Problem to work on. What number of lines in the data below contain the string "Vers"? Answer with that number alone.

(Collected data)
[Start of section]

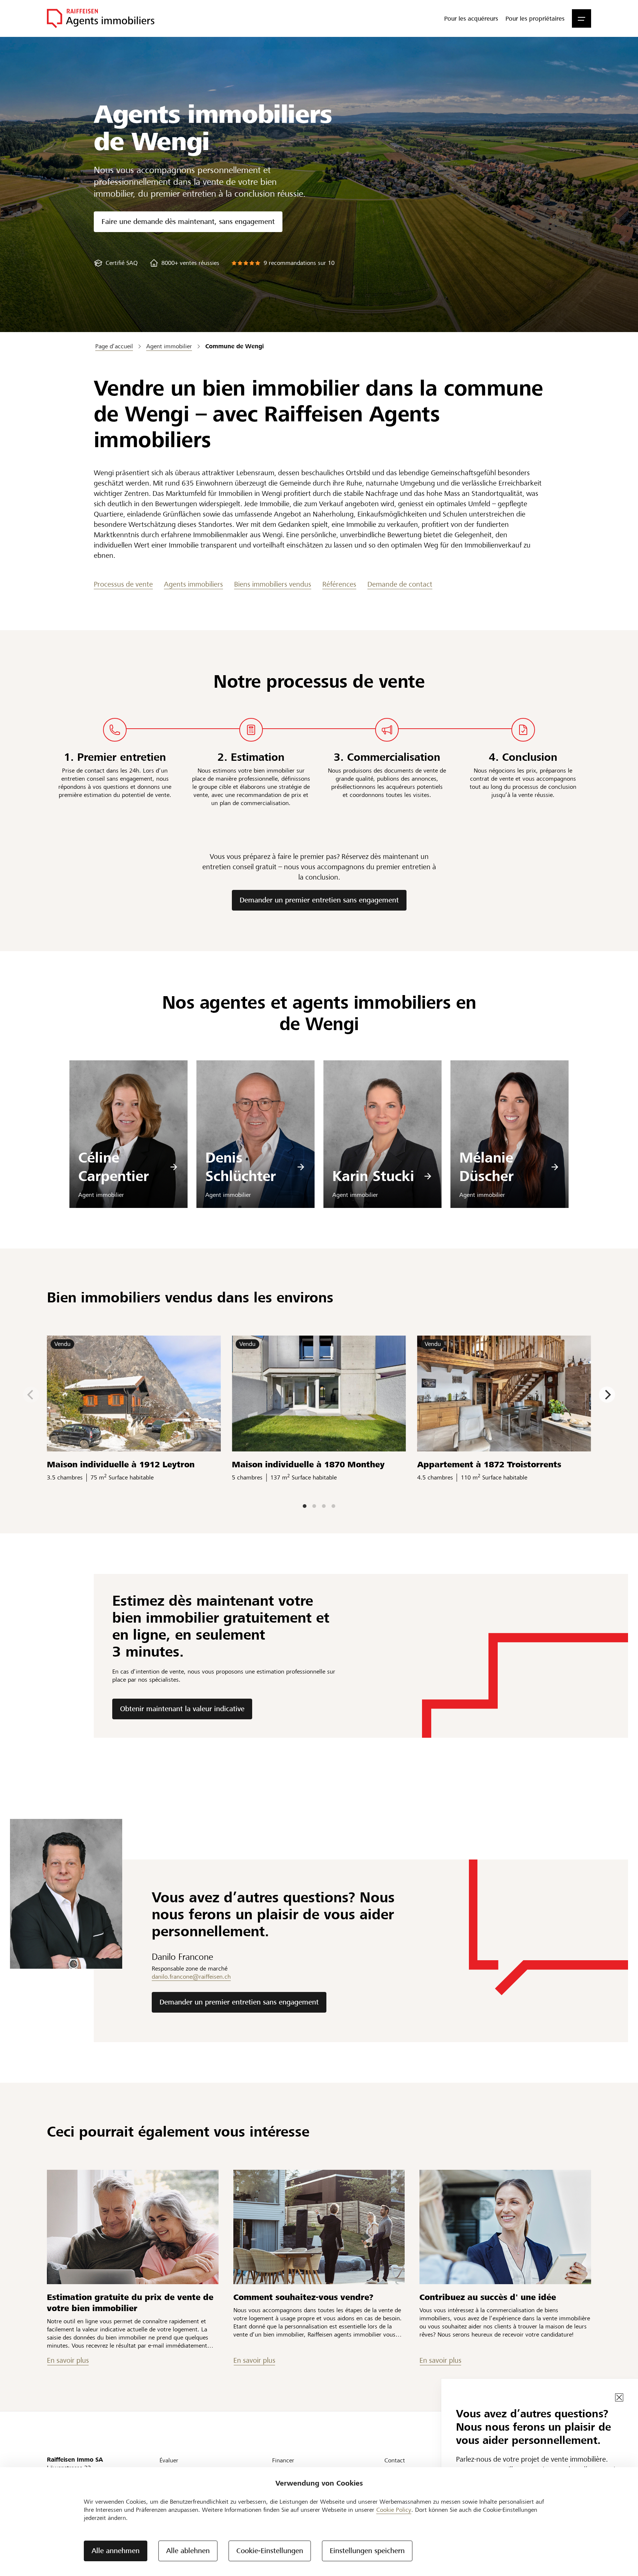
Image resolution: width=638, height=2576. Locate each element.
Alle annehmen (116, 2550)
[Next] (607, 1395)
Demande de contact (399, 584)
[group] (116, 263)
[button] (581, 18)
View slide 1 (304, 1506)
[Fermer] (619, 2397)
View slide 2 (314, 1506)
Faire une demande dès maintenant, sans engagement (188, 221)
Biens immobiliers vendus (272, 584)
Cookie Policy (393, 2509)
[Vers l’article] (133, 2227)
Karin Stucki (373, 1176)
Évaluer (169, 2460)
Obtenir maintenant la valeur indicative (182, 1709)
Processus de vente (123, 584)
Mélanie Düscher (486, 1166)
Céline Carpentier (113, 1166)
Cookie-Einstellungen (269, 2550)
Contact (394, 2460)
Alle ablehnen (188, 2550)
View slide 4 (333, 1506)
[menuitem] (471, 18)
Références (339, 584)
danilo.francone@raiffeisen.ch (191, 1976)
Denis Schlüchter (240, 1166)
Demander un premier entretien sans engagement (319, 900)
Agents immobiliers (193, 584)
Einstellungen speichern (367, 2550)
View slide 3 (324, 1506)
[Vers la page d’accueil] (100, 18)
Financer (283, 2460)
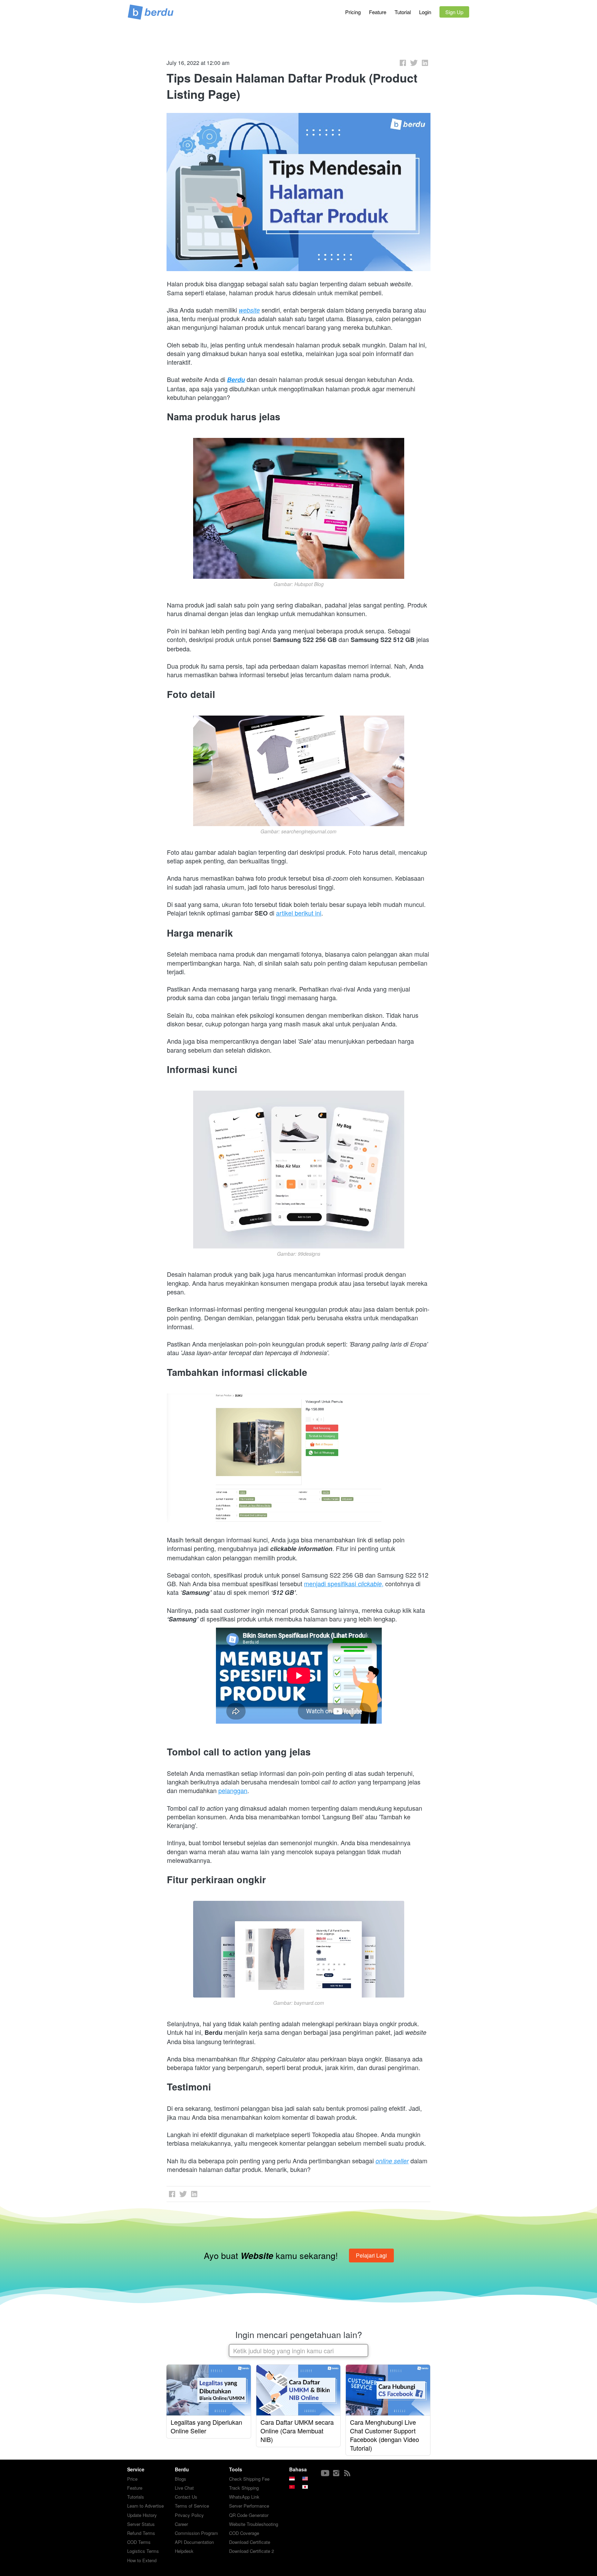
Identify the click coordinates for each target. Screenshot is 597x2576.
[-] (325, 2473)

[End of section]

Answer for this exercise. 2